■ **PASSAGE FOR REVIEW**
------------------------

Winston Peters is calling for a referendum on the controversial topic of euthanasia after a High Court turned down Wellington woman Lecretia Seales' bid to end her life legally.
Seales died yesterday morning from a brain tumour. She was seeking a declaration that her doctor would not risk prosecution under the Crimes Act if they were to assist Seales to end her life, in the event her final days became unbearable to her.
In his judgement, Justice David Collins says the complex legal, philosophical, moral and clinical issues raised by Seales’ proceedings can only be addressed by parliament passing legislation to amend the effect of the Crimes Act.
New Zealand First MPs have led two previous charges in Parliament to change the law, but both were cut down.
"It's not going to go away, you can see the validity of both sides of the argument," Party leader Winston Peters said. "I suppose the difficulty is what the parameters are when a right to do something affects them."
"But those parameters should be decided by the public."
However Justice Minister Amy Adams doesn't agree that a public referendum should decide on whether euthanasia is legalised.

------------------------

■ **Collected data**

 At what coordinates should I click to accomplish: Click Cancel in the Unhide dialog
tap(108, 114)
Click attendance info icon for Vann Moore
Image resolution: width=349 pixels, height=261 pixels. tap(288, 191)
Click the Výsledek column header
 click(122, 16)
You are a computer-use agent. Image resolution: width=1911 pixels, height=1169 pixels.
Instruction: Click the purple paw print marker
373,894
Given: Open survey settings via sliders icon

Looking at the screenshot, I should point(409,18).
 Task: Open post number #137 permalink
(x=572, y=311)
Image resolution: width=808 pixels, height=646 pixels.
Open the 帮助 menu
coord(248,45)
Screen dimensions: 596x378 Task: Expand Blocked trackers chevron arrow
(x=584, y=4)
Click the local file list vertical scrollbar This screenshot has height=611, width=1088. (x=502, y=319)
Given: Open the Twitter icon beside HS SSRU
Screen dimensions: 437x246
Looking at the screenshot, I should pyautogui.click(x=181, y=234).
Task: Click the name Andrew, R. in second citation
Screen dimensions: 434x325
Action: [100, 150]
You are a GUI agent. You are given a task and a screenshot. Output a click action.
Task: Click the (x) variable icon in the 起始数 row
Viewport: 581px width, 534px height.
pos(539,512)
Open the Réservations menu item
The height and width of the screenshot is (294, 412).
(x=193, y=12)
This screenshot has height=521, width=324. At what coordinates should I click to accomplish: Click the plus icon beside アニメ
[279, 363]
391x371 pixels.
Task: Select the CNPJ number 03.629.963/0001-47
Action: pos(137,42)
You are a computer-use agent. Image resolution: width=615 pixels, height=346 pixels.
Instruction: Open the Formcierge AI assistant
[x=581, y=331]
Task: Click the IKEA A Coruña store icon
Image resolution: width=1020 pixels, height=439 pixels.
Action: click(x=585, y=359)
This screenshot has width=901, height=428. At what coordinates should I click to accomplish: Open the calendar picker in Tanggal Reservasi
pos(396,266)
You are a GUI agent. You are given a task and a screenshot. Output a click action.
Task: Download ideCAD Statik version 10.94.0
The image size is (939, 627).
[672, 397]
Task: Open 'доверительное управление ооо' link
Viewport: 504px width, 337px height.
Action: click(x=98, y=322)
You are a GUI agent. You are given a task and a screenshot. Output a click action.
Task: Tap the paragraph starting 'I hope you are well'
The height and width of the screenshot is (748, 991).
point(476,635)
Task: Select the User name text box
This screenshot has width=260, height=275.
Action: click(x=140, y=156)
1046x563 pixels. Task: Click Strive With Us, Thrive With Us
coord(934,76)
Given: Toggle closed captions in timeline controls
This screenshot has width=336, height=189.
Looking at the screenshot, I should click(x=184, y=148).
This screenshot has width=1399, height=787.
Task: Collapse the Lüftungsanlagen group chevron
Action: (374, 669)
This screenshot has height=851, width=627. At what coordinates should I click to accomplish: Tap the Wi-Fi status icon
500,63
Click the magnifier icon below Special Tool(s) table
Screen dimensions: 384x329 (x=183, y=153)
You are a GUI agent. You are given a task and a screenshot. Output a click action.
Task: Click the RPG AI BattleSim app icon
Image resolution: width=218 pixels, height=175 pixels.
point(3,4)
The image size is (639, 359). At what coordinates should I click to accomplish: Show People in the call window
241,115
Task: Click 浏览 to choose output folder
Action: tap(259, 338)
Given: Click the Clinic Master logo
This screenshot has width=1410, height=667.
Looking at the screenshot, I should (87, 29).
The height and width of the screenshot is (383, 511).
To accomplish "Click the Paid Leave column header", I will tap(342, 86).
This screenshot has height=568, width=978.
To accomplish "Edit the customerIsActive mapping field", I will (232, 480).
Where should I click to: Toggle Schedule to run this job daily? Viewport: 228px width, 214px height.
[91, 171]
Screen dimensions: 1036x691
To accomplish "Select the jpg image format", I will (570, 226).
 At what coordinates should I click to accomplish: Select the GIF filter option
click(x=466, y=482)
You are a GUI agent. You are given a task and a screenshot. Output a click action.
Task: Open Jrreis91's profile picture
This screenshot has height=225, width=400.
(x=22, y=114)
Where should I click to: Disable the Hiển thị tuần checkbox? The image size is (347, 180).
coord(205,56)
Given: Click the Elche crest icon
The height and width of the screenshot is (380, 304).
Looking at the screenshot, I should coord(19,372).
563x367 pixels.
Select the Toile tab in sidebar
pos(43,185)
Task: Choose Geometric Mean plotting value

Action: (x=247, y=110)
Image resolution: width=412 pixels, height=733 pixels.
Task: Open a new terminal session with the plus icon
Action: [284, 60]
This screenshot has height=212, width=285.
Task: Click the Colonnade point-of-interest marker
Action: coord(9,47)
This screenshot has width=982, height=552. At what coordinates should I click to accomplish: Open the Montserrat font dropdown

------------------------

■ **EXERCISE SET**
1. Answer these questions using the article on euthanasia above.
(a) What did Lecretia Seales die from?
(b) Which act would Seales' doctor risk prosecution under?
(c) Who does not agree that a public referendum should decide on legalizing euthanasia?
2. Proceed with the article on euthanasia and the Lecretia Seales case, starting after its last sentence.

■ **RESULTS OF THE EXERCISE**
1.
(a) A brain tumour.
(b) The Crimes Act.
(c) Justice Minister Amy Adams.

2.
Adams said it was brave for Seales to fight unsuccessfully in court for the right to die, but she says Parliament shouldn't shy away from decisions like that.
"We deal with issues, like homosexual law reform, constitutional reform, abortion, these are all issues that engender strong and deeply held views. I don't think MPs should, every time it gets a little contentious, pass it off and say it's not for us to decide."
Twenty years ago Michael Laws' private member's bill went through the process but was trounced by 61 to 29. Then Peter Brown tried in 2003 but his bill failed by one vote to even get introduced.
Laws said the death of Lecretia Seales will not be in vain, but will be a touchstone for proper change.
"She's garnered huge sympathy for her cause, and for her right to order her own death...The overwhelming view of New Zealanders is that voluntary euthanasia is a cause who's time has come."
Laws said the polls made that clear in 1995, and public opinion has only strengthened since.